This is an architecture pattern card that applies across all major ERP systems. The canonical data model pattern is ERP-agnostic by design — it sits between systems as a neutral intermediary. The specific system adapters (transformers to/from canonical format) are system-specific, but the canonical schema itself is independent.
This card covers the design, versioning, and governance of canonical schemas for Customer, Product, Order, Invoice, Payment, and Employee entities across SAP S/4HANA, Oracle NetSuite, Dynamics 365, Salesforce, and Oracle ERP Cloud. It does NOT cover master data management (match/merge/survivorship), which is a separate discipline.
| System | Role | API Surface | Direction |
|---|---|---|---|
| SAP S/4HANA | ERP — financial/logistics master | OData v4, RFC/BAPI | Bidirectional |
| Oracle NetSuite | ERP — mid-market financial/inventory | REST, SuiteTalk, SuiteQL | Bidirectional |
| Microsoft Dynamics 365 F&O | ERP — finance/supply chain | OData v4, Web API, DMF | Bidirectional |
| Salesforce | CRM — customer/opportunity master | REST v62.0, Composite, Platform Events | Bidirectional |
| Oracle ERP Cloud | ERP — enterprise financial/procurement | REST, FBDI, Business Events | Bidirectional |
| iPaaS / Middleware | Integration orchestrator | Varies | Orchestrator |
The canonical model is not an API surface itself — it is a schema contract that sits between system-specific adapters.

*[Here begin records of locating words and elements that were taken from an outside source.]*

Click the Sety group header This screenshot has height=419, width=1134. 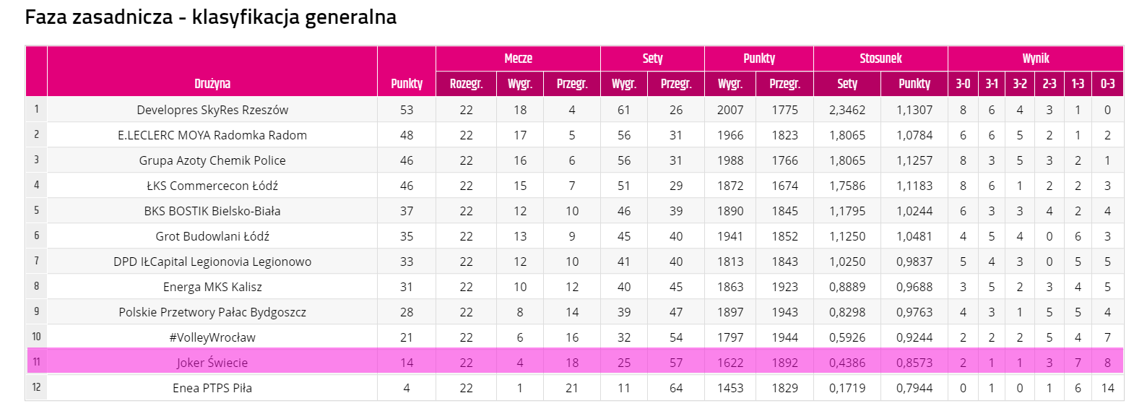pos(652,59)
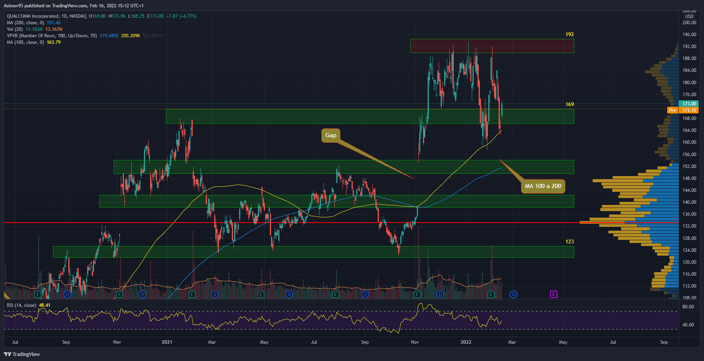Select the dividend D marker near December 2021
Image resolution: width=704 pixels, height=361 pixels.
tap(440, 294)
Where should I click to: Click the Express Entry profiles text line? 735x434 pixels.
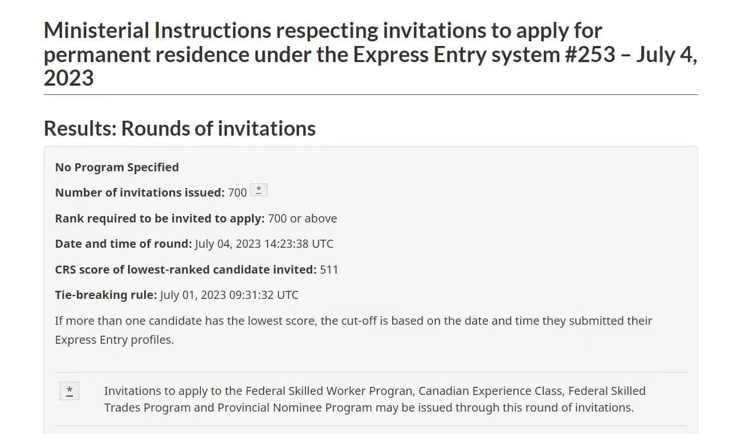tap(114, 340)
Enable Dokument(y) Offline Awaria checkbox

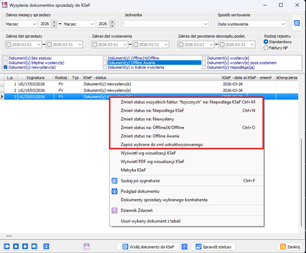pyautogui.click(x=105, y=63)
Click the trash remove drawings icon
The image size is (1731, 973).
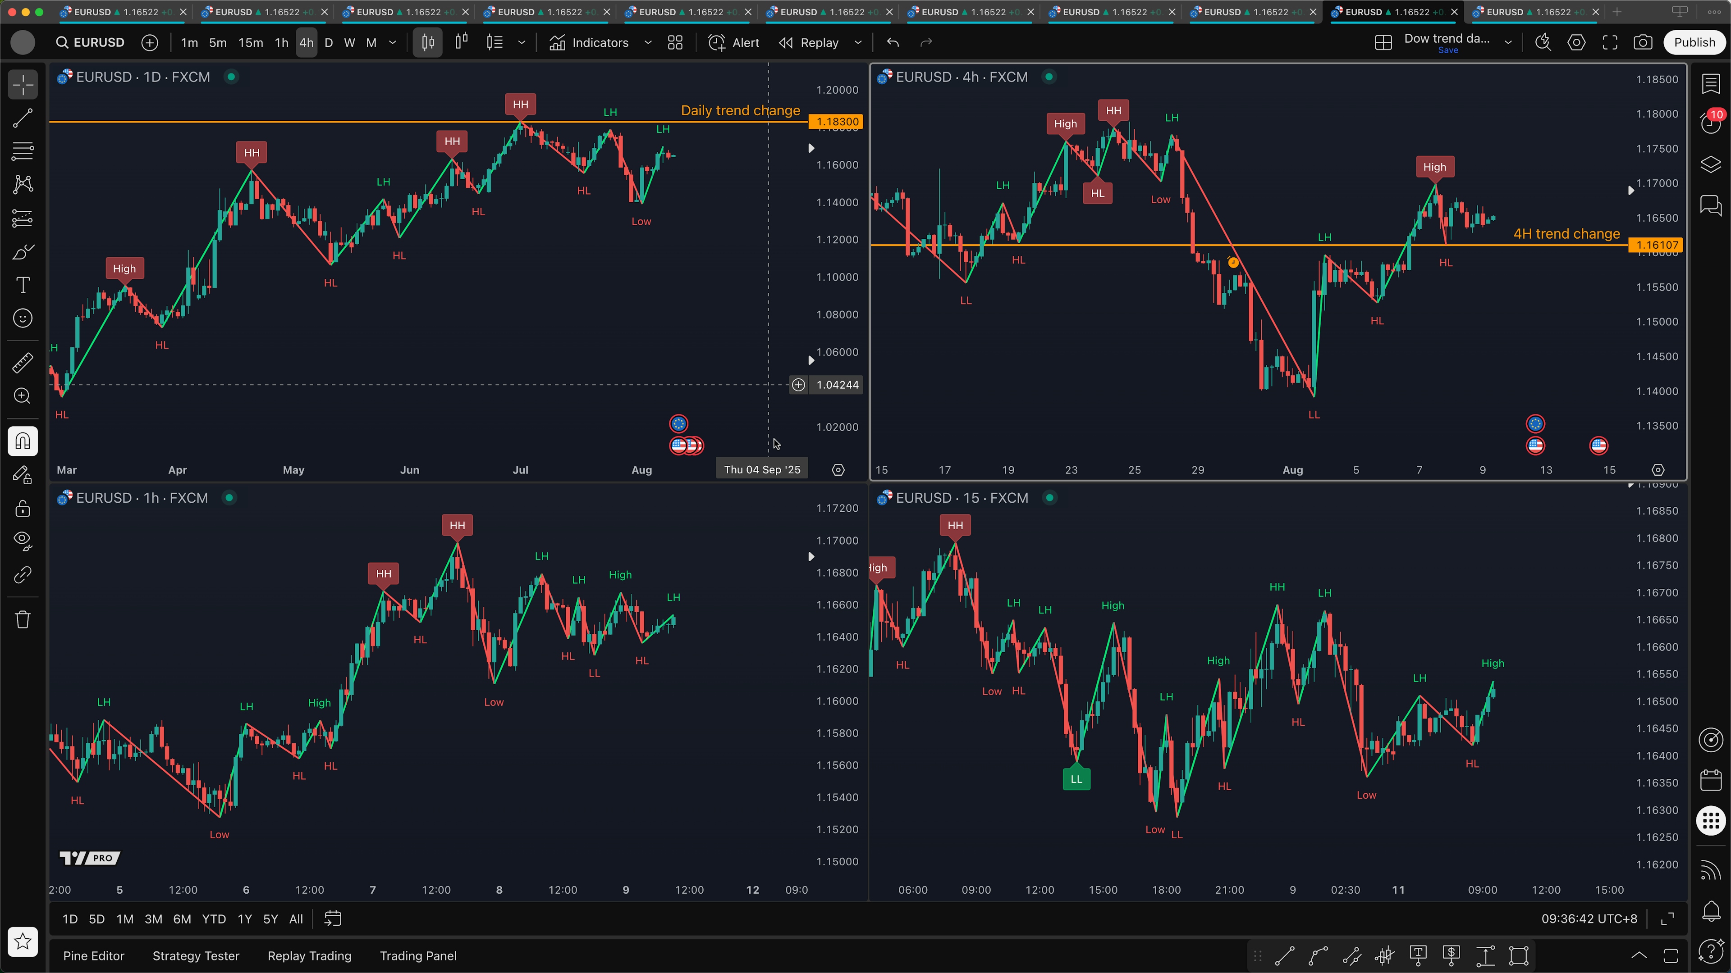(x=23, y=619)
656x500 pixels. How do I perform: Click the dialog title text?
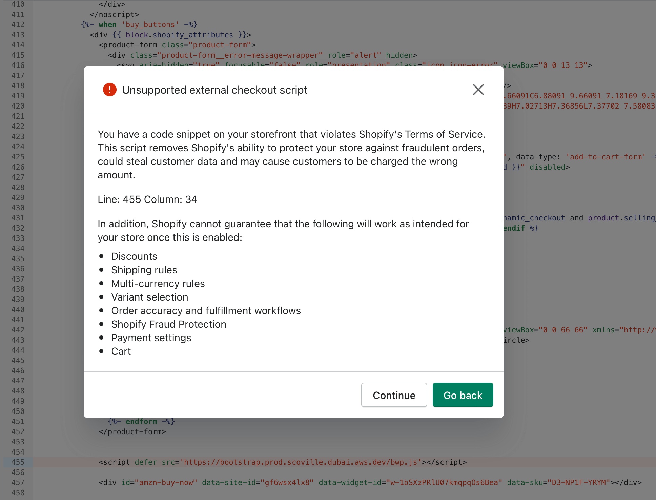[x=214, y=90]
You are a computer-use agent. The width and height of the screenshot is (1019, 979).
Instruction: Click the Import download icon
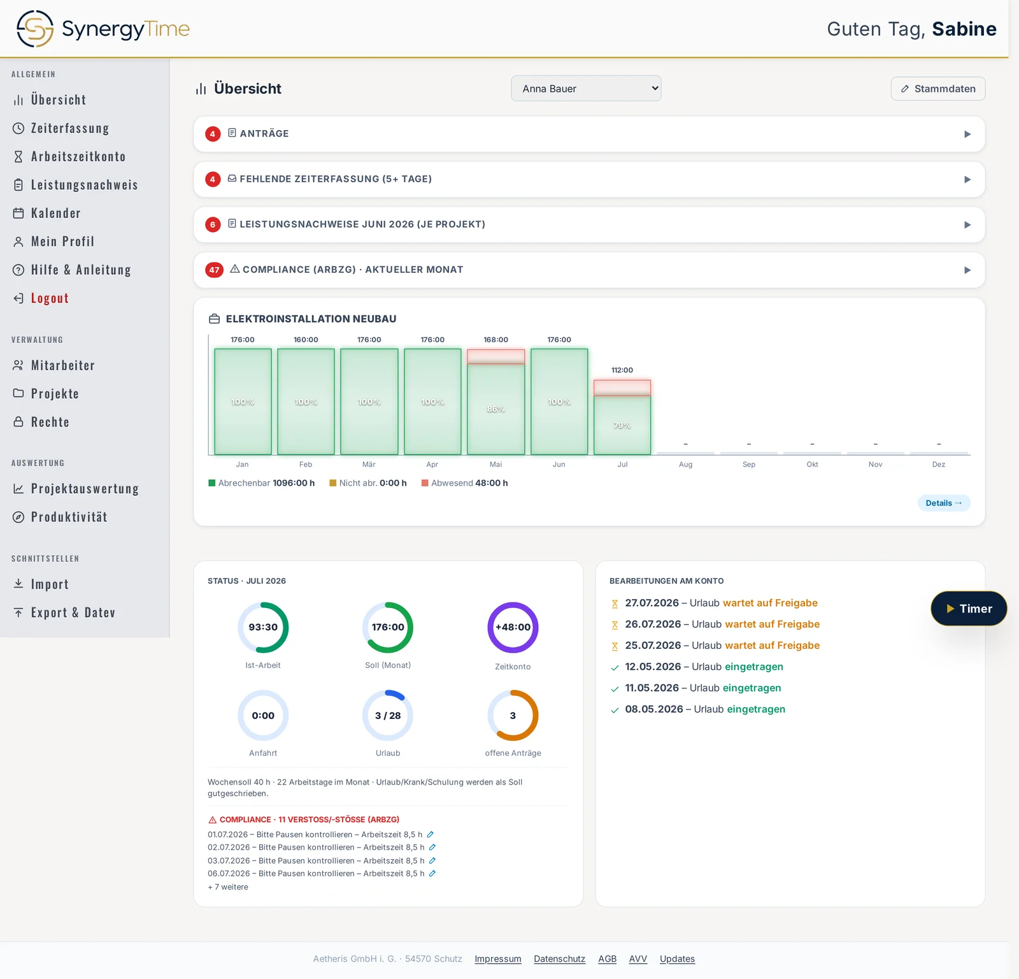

Each system exposes its own API surfaces that the adapters consume.
| System | Primary API for Read | Primary API for Write | Event/CDC Support | Canonical Adapter Complexity |
|---|---|---|---|---|
| SAP S/4HANA | OData v4 (CDS views) | OData v4, BAPI | Business Events, AIF | High — deep customization, variant fields |
| NetSuite | SuiteQL, REST | SuiteTalk SOAP, REST | User Event Scripts, SuiteScript | Medium — flexible but governance-limited |
| Dynamics 365 | Web API (OData v4) | Web API, DMF | Dataverse webhooks, Dual Write | Medium — OData well-structured |
| Salesforce | REST API, SOQL | REST API, Composite | Platform Events, CDC | Medium — well-documented but governor limits |
| Oracle ERP Cloud | REST API | REST API, FBDI | Business Events, BICC | High — FBDI for bulk, REST for real-time |
Rate limits apply per-system at the adapter layer, not at the canonical model layer. Canonical model design must account for the slowest/most-restrictive system in the chain.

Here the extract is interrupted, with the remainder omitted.